Phase II will begin on Wednesday, April 1 and will end on June 15, Foundation executive director Perry Hibner said.

The Foundation sold more than 225 bricks, that fill more than 400-plus spaces, as part of the first phase of the campaign, which ended on Oct. 15. The bricks sold to date are expected to be installed at Glacier Creek and Kromrey middle schools over spring break.

Officials with J.H. Findorff & Son, the construction firm for both middle school building projects, agreed to another phase while they complete the final areas at Kromrey.

“This is a wonderful opportunity to allow more businesses and individuals to create a legacy at one of our schools,’’ Foundation Board Chair Courtney Ward-Reichard said. “This fundraising project allows individuals and businesses to show their support of students in our District in a very tangible way. The funds raised will continue to be used to provide even more inspiring experiences to children in our schools.’’

Engraved bricks are available in three sizes and cost $100, $200 or $400. The paving for the second phase is expected to be completed in mid-August, Hibner said. The District plans to hold a dedication ceremony at Glacier Creek on Sept. 9 and at Kromrey on Sept. 16.
━━━━━━━━━━━━━━━━━━━━
WORK TO DO =>
- a) Answer these about the brick campaign text:
(i) On what date will Phase II end?
(ii) Which firm is the construction company for both middle school building projects?
(iii) On what date does the District plan to hold the dedication ceremony at Kromrey?
- b) Rewrite the brick campaign text from "Engraved bricks are" to "on Sept. 16.", substituting "ribbon-cutting ceremony" for "dedication ceremony".

COLLECTED DATA =>
━━━━━━━━━━━━━━━━━━━━
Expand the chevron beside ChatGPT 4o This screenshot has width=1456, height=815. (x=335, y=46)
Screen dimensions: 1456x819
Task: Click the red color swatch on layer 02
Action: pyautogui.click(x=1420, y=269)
━━━━━━━━━━━━━━━━━━━━
TASK-BY-TASK ANSWERS =>
- a)
(i) June 15
(ii) J.H. Findorff & Son
(iii) Sept. 16

- b)
Engraved bricks are available in three sizes and cost $100, $200 or $400. The paving for the second phase is expected to be completed in mid-August, Hibner said. The District plans to hold a ribbon-cutting ceremony at Glacier Creek on Sept. 9 and at Kromrey on Sept. 16.